Discussion: NURS 6521 Pharmacokinetics and Pharmacodynamics

Reflect on your experiences, observations, and/or clinical practices from the last 5 years and think about how pharmacokinetic and pharmacodynamic factors altered his or her anticipated response to a drug.

Consider factors that might have influenced the patient’s pharmacokinetic and pharmacodynamic processes, such as genetics (including pharmacogenetics), gender, ethnicity, age, behavior, and/or possible pathophysiological changes due to disease.
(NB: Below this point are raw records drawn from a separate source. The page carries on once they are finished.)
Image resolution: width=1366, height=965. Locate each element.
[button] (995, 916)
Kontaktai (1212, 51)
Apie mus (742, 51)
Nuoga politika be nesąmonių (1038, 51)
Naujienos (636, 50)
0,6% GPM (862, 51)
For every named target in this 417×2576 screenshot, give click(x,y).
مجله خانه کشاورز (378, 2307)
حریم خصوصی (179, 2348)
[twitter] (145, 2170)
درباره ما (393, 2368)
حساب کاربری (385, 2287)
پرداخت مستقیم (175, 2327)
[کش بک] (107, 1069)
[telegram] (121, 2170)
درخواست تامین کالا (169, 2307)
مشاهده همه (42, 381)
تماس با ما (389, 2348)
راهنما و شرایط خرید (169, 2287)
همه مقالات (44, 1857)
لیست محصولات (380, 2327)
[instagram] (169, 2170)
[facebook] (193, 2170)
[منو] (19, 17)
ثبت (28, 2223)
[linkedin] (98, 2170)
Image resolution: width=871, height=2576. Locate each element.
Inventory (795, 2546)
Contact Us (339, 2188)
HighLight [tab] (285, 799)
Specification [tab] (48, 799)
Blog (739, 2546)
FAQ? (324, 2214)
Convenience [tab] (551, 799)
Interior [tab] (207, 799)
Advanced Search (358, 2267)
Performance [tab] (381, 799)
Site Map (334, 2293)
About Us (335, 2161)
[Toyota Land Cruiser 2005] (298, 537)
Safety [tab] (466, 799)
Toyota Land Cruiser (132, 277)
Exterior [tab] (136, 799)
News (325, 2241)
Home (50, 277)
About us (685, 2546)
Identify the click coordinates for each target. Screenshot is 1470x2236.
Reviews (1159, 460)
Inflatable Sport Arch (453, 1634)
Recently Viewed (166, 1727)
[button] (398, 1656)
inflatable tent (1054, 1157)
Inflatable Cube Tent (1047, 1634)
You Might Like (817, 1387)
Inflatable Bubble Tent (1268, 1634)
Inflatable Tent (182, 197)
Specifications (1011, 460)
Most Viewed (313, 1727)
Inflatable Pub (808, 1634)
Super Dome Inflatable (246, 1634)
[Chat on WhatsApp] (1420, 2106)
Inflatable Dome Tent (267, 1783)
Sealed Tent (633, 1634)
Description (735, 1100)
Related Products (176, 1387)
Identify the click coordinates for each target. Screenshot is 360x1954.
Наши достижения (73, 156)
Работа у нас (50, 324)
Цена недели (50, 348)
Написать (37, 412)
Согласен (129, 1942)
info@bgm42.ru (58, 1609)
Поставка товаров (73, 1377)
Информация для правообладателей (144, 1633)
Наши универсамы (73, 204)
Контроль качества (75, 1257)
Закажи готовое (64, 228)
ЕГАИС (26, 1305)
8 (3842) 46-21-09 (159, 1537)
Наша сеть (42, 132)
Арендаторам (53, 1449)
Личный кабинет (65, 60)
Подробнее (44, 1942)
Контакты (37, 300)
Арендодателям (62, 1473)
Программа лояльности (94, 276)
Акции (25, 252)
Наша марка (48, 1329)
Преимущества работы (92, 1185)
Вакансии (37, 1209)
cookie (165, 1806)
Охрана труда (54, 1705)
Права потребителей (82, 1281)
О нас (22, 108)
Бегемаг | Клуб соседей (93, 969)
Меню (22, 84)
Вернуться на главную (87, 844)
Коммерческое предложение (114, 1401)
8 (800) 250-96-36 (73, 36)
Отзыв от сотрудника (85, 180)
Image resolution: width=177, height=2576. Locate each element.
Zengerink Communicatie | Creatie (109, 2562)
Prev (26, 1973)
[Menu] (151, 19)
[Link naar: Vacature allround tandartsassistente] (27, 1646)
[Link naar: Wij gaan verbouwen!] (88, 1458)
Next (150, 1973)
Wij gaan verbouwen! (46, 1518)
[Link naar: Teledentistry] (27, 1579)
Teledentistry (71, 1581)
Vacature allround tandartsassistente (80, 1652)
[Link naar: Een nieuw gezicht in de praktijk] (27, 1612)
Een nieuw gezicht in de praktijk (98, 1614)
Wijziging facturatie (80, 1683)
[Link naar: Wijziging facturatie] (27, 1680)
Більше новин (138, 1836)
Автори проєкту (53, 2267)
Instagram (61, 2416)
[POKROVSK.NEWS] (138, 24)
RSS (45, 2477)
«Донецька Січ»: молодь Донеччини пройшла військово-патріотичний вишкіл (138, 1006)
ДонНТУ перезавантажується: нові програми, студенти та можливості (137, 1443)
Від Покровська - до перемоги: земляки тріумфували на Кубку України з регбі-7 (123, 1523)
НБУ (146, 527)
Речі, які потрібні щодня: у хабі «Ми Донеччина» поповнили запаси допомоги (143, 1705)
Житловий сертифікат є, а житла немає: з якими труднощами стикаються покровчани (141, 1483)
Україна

Think about a personalized plan of care based on these influencing factors and patient history in your case study.

By Day 3 of Week 1

Post a description of the patient case from your experiences, observations, and/or clinical practice from the last 5 years. Then, describe factors that might have influenced pharmacokinetic and pharmacodynamic processes of the patient you identified. Finally, explain details of the personalized plan of care that you would develop based on influencing factors and patient history in your case. Be specific and provide examples.

By Day 6 of Week 1

Read a selection of your colleagues’ responses and respond to at least two of your colleagues on two different days by suggesting additional patient factors that might have interfered with the pharmacokinetic and pharmacodynamic processes of the patients they described. In addition, suggest how the personalized plan of care might change if the age of the patient were different and/or if the patient had a comorbid condition, such as renal failure, heart failure, or liver failure.